| Directions |
After finding the line with "The height and", restate it and each remaining line of the material word for word, omitting every picture.

| Materials provided |

──────────────────────────────

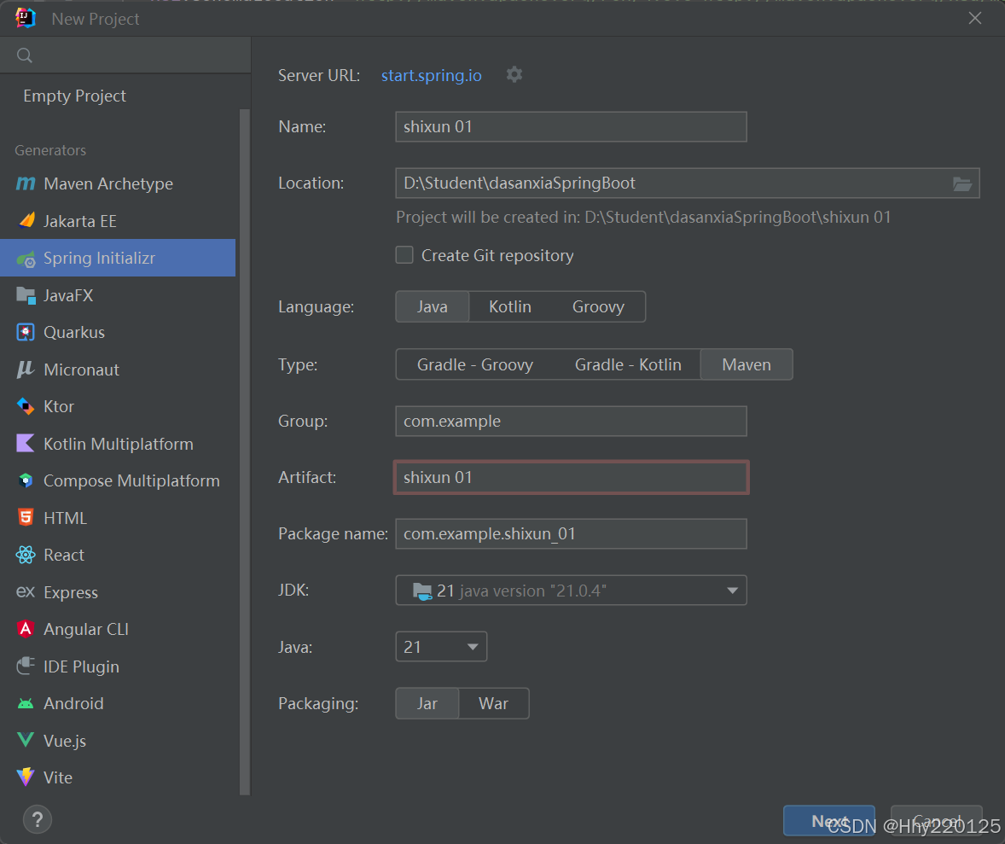Expand the Java version dropdown

coord(440,646)
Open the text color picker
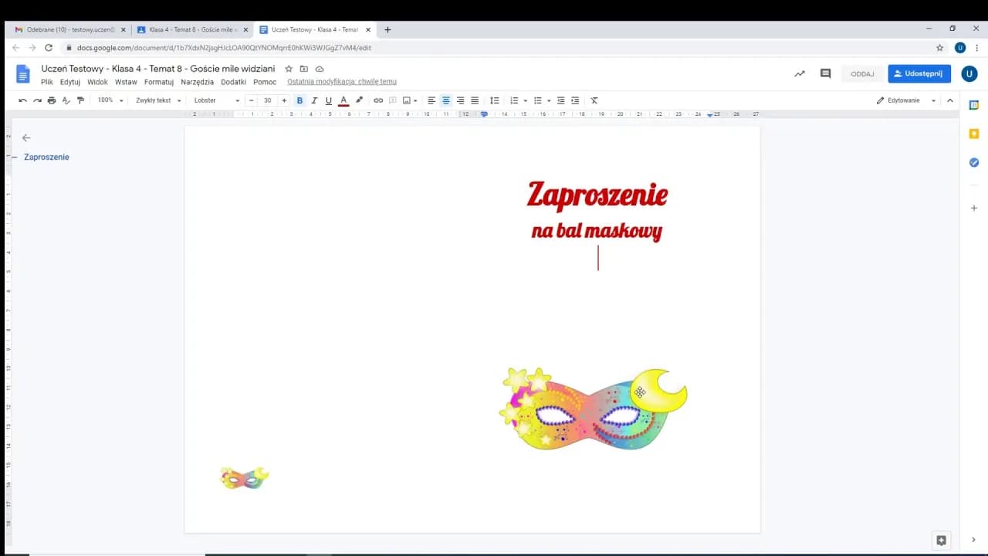The image size is (988, 556). (x=343, y=100)
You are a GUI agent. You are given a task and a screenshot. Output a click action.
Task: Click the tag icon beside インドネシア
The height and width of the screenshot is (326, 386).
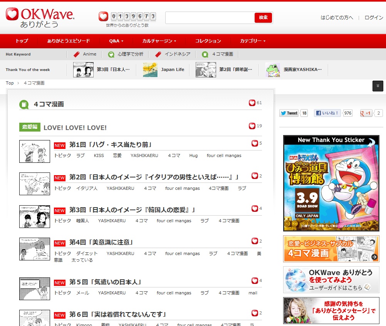158,54
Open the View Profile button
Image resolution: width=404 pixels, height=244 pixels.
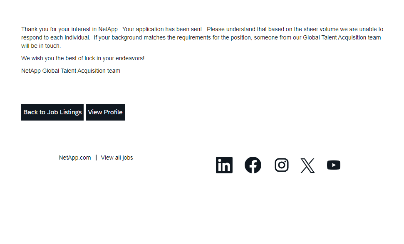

──────────────────────────────

| Output for this task |
The height and width of the screenshot is (326, 386).
158,54
Open the View Profile button
Image resolution: width=404 pixels, height=244 pixels.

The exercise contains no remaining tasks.